El pabellón no estaba lleno, aunque si había sensiblemente más público que en el partido contra Holanda: Por un lado, el día del partido, y por otro lado que se esperaba que Croacia fuera un rival más fuerte que Holanda, y por ello había despertado más interés entre la afición que en el otro partido.

Y puntualmente, a la hora prevista, comenzó el espectáculo.

No quiero entrar en redundancias, en el artículo del partido contra Holanda ya expliqué la intensidad con la que se vive un partido de estas características, con unas jugadoras de tan tremendo nivel y en un campo tan reducido y con tan poco aforo que prácticamente se podría decir que era un pase privado.

El rival fue, como se esperaba, más potente que Holanda, y plantó cara con más intensidad a nuestra Selección; no es que les sirviera de mucho, pero el mérito hay que atribuírselo. España impuso su ritmo y su juego desde un primer momento, entre las voces apasionadas de los aficionados que jaleaban cada jugada y cada jugadora.

Es cierto que en este partido se vieron menos caras de desconcierto al observar el nivel de juego de nuestras jugadoras; supongo que los asistentes serían, por un lado, más conocedores del nivel de juego de nuestra selección, o bien habían tenido ya la ocasión de quedarse pasmados el jueves anterior, al descubrirlo.

Fueron mucho más comunes los comentarios de quienes se notaban entendidos en la materia (entre los que no pretendo contarme, aunque algo si sé), y los de los forofos que nos veíamos inmersos en el espectáculo, animando, coreando, o simplemente devorando con la mirada y en silencio el juego que se desplegó ante nuestros ojos, por parte, hoy también, de ambos equipos: Gestos de complicidad, indicaciones de jugadas, bloqueos o amagos, todo ello se percibía con la claridad que daba la cercanía al campo. También gestos de satisfacción y de frustración, según si se conseguía la canasta o el robo del balón, o por el contrario no tenían éxito en el intento. Y el público volvió a vibrar con ello.

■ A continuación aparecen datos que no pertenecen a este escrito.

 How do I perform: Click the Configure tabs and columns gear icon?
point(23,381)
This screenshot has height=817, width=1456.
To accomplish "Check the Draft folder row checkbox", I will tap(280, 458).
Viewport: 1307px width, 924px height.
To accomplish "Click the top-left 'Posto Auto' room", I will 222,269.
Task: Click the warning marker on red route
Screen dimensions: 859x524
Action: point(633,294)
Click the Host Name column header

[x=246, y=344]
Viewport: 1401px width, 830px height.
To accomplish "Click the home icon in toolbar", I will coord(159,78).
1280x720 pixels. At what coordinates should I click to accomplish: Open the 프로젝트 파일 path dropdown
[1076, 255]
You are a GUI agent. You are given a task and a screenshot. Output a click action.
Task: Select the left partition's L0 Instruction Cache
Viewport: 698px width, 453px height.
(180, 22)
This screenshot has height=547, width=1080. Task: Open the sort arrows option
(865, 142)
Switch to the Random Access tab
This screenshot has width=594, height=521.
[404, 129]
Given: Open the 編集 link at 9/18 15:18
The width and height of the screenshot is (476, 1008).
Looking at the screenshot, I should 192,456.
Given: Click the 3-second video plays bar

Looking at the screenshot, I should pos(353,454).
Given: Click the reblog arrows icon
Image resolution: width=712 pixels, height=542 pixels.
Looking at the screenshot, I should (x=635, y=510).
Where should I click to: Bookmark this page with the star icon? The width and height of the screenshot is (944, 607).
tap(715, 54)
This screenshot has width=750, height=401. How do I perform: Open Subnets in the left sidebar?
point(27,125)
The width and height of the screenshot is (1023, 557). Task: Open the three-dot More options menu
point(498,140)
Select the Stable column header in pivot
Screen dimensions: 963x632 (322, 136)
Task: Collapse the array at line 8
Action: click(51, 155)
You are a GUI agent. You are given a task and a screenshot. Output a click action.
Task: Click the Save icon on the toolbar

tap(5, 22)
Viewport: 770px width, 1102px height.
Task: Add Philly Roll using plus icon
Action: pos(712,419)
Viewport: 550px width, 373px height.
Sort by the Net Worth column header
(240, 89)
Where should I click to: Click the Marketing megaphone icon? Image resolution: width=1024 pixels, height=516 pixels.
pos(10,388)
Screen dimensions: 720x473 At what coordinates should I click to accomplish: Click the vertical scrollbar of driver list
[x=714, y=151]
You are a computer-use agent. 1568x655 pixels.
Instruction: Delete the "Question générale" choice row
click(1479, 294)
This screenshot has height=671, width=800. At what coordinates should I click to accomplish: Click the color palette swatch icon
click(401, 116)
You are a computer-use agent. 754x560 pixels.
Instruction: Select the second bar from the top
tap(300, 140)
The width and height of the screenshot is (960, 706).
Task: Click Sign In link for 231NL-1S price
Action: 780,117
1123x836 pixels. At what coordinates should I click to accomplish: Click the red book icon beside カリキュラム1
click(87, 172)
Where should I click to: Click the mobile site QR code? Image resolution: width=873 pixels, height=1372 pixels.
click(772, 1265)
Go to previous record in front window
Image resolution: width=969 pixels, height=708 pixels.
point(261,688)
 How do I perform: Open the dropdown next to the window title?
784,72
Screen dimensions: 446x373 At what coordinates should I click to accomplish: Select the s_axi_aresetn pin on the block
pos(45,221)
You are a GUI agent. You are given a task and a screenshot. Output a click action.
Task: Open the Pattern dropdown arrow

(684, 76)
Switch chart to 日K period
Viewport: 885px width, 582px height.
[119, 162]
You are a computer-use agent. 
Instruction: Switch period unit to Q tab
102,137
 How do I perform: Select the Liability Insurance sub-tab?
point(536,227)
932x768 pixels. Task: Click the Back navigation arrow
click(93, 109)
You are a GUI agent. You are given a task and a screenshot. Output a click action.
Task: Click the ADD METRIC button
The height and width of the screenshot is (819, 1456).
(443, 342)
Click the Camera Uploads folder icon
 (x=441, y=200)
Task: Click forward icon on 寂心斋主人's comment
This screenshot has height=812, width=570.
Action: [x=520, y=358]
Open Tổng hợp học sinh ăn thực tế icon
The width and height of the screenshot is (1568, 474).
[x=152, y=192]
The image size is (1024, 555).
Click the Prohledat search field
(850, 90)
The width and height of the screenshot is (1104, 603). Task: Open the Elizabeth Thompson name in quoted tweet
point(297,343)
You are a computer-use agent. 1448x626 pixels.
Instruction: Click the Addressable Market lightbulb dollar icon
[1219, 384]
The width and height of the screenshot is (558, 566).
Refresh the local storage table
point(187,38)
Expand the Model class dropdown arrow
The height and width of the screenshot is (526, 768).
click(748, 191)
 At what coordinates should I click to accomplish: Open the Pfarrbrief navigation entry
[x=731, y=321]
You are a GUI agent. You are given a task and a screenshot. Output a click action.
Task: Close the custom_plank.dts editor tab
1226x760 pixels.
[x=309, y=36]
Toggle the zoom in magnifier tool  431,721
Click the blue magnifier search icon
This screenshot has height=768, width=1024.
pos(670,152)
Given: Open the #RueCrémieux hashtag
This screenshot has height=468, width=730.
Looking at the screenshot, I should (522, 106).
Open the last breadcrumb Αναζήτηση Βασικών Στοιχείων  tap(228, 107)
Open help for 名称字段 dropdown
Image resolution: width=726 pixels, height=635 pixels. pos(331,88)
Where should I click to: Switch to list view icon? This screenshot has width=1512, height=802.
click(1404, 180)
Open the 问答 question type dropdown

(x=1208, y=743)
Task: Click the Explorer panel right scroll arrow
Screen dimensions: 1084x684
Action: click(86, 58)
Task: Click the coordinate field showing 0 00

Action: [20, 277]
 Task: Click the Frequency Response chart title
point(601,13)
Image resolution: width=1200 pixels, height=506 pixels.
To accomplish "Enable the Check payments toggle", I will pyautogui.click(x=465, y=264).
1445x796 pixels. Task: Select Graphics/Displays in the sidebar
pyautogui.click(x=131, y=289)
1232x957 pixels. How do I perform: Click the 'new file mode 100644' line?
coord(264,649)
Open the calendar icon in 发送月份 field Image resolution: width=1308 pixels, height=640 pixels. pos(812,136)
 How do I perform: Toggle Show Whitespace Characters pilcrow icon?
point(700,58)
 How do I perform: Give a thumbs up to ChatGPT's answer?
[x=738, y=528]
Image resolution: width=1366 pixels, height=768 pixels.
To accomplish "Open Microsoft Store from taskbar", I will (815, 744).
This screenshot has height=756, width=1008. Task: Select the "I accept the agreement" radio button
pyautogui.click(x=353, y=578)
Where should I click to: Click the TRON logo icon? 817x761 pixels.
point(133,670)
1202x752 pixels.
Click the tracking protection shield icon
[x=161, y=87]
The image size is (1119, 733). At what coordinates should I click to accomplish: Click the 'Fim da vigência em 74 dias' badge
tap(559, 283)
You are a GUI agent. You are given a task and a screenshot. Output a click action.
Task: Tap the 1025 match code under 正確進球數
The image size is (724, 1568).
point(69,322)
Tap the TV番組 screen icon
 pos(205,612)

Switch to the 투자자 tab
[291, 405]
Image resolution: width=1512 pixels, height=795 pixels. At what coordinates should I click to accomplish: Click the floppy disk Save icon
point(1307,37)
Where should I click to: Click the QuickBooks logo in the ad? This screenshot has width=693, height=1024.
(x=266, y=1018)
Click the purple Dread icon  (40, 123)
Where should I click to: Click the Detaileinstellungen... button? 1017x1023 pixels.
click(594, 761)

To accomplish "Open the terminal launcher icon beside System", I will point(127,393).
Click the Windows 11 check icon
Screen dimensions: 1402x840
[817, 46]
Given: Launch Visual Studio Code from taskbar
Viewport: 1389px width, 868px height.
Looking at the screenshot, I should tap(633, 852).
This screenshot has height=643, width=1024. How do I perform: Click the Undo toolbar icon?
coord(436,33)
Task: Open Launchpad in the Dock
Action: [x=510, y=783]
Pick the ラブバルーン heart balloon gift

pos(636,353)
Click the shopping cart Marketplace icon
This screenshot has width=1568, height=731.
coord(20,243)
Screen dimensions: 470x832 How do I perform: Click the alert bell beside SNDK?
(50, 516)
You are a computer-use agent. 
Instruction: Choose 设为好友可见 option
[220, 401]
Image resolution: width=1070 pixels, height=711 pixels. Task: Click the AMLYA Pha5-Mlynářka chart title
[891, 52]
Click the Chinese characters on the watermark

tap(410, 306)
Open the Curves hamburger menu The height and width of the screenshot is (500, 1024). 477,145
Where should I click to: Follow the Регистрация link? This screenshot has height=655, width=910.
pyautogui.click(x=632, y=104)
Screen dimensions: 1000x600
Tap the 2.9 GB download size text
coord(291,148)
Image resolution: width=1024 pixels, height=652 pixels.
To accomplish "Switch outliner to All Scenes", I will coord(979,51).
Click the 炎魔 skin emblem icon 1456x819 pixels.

No quiero repetirme, es verdad, pero triste favor le haría al encuentro si no insistiera en la enorme grandeza que representa para este deporte, más que para muchos otros, el hecho de poder asistir a los partidos de cerca; las comparaciones son odiosas, pero en este caso están plenamente justificadas, y la intensidad de un partido, tanto por la manera en que se percibe, como por la que te perciben a ti y a los demás espectadores las jugadoras, no tiene comparación con un partido en un pabellón de grandes dimensiones, ni mucho menos con una retransmisión televisiva: Son conceptos totalmente diferentes.

Y finalmente, y como no podía ser menos, el colofón al partido lo pusieron las jugadoras de nuestra selección charlando con los espectadores al terminar el encuentro (obviamente con victoria), firmando autógrafos y prendas, fotografiándose con sus admiradores y admiradoras, grandes y pequeñ@s, charlando con ell@s, y despidiéndose finalmente del público para hacerse la foto oficial. Público que pese a eso las siguió jadeando y rodeando hasta que abandonaron el estadio, entre gestos de admiración y de satisfacción por parte de esas chicas que tan alto han dejado el pabellón de nuestro baloncesto.”